How Can You Turn Off the Fear?

Is cancer a curse to be handed down from generation to generation? A lot of you have written in about the uncertainty and fear that can grip families that are hit by cancer. Some, whose parents have gotten the disease, wonder if they're next. Those parents wonder if they will pass on the suffering to their children. And there is a strong genetic component in many types of cancer, but not all.

When I first got colon cancer five years ago, I asked my doctor if I needed to drastically alter my lifestyle. He laughed and said no, that my type of colon cancer was genetic. Let me explain why he laughed: I actually asked if I had to give up cheeseburgers, a recurring concern of mine. But he was right about the genetic part. My grandmother had it, my mother had it and I have it. So far, my sisters have escaped.

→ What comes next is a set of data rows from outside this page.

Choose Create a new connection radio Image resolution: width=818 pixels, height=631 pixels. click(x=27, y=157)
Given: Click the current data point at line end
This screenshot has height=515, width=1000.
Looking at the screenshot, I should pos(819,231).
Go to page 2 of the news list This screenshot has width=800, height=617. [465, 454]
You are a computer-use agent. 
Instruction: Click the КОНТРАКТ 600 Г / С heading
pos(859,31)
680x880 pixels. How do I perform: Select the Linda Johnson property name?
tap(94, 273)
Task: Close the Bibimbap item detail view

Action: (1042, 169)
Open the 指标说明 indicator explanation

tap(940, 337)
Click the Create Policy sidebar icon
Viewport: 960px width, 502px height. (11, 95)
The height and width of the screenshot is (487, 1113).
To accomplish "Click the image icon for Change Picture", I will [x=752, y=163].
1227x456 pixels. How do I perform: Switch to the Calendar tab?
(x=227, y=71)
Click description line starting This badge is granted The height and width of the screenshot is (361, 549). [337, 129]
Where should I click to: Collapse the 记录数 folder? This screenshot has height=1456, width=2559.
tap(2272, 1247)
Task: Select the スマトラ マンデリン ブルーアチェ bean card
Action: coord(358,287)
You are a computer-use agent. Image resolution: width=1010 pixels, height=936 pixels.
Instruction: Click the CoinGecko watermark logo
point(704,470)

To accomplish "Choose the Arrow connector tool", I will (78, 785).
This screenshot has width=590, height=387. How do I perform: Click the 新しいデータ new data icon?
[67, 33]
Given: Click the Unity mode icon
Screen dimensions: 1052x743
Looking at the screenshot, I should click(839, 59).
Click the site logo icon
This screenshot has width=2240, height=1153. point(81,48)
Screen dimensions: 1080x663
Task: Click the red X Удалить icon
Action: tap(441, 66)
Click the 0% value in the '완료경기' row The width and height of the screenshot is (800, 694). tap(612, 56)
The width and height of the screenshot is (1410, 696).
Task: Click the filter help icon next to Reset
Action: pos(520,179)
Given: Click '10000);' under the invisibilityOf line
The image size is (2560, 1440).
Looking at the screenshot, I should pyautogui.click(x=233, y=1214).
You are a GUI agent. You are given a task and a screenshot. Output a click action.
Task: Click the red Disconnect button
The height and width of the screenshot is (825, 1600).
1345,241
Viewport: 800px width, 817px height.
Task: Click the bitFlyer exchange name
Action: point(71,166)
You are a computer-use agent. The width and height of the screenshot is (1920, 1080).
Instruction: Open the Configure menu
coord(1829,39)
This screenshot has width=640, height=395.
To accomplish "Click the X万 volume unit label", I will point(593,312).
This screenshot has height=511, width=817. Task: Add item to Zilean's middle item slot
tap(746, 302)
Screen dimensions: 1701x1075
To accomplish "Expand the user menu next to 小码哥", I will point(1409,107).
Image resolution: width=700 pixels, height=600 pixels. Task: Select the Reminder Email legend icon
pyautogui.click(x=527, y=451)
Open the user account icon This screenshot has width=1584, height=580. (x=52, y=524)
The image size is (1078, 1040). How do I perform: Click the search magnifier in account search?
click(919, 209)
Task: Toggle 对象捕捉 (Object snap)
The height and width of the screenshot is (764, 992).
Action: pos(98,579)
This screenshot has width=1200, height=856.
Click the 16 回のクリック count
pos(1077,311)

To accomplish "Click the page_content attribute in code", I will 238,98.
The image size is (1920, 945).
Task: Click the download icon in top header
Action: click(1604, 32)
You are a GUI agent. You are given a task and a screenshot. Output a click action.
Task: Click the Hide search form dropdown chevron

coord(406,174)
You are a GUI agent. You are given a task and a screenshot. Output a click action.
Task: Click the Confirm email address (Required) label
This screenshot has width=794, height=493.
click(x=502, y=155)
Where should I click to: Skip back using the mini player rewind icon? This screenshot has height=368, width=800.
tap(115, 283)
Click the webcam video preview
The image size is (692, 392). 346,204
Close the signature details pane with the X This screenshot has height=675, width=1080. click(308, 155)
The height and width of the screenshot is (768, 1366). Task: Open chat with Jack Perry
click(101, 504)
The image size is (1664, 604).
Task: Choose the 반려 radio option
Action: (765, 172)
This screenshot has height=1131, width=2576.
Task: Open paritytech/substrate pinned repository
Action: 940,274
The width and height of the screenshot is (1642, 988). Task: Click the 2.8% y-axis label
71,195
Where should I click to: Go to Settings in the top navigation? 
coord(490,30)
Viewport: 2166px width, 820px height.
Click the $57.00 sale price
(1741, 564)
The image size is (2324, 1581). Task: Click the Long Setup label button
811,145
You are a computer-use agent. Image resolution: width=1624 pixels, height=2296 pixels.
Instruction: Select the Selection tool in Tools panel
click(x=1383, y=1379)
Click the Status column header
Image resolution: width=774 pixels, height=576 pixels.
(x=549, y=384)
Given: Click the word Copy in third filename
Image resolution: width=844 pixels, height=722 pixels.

So it's not automatic, it's not certain, it's not a family curse. Except when it is. The worst part of all this may be the fear. Each generation just waiting for the bad news to strike. That's no way to live, but I can certainly understand it. How can you turn off that fear?

There is so much we don't know about cancer. There are certainly environmental factors, at least in some cancers. I think back to the time I spent in the burning oil fields in Kuwait, when the rain itself came down black. Was my cancer somehow related to Gulf War Syndrome? Probably not; that wouldn't explain my family history. But do those factors make you more susceptible? Who knows?

And in the end, it may not even matter. Honestly, I don't really care how I got it or why. I have it — that's the overwhelming reality, that's what I have to deal with. I would like to offer reassuring words to those who are worried that it's coming their way, that it's almost inevitable. But I don't have those words, other than to say learn all you can, talk to your doctors, make the lifestyle choices that make sense for you. But don't live in fear. Life is too short for that.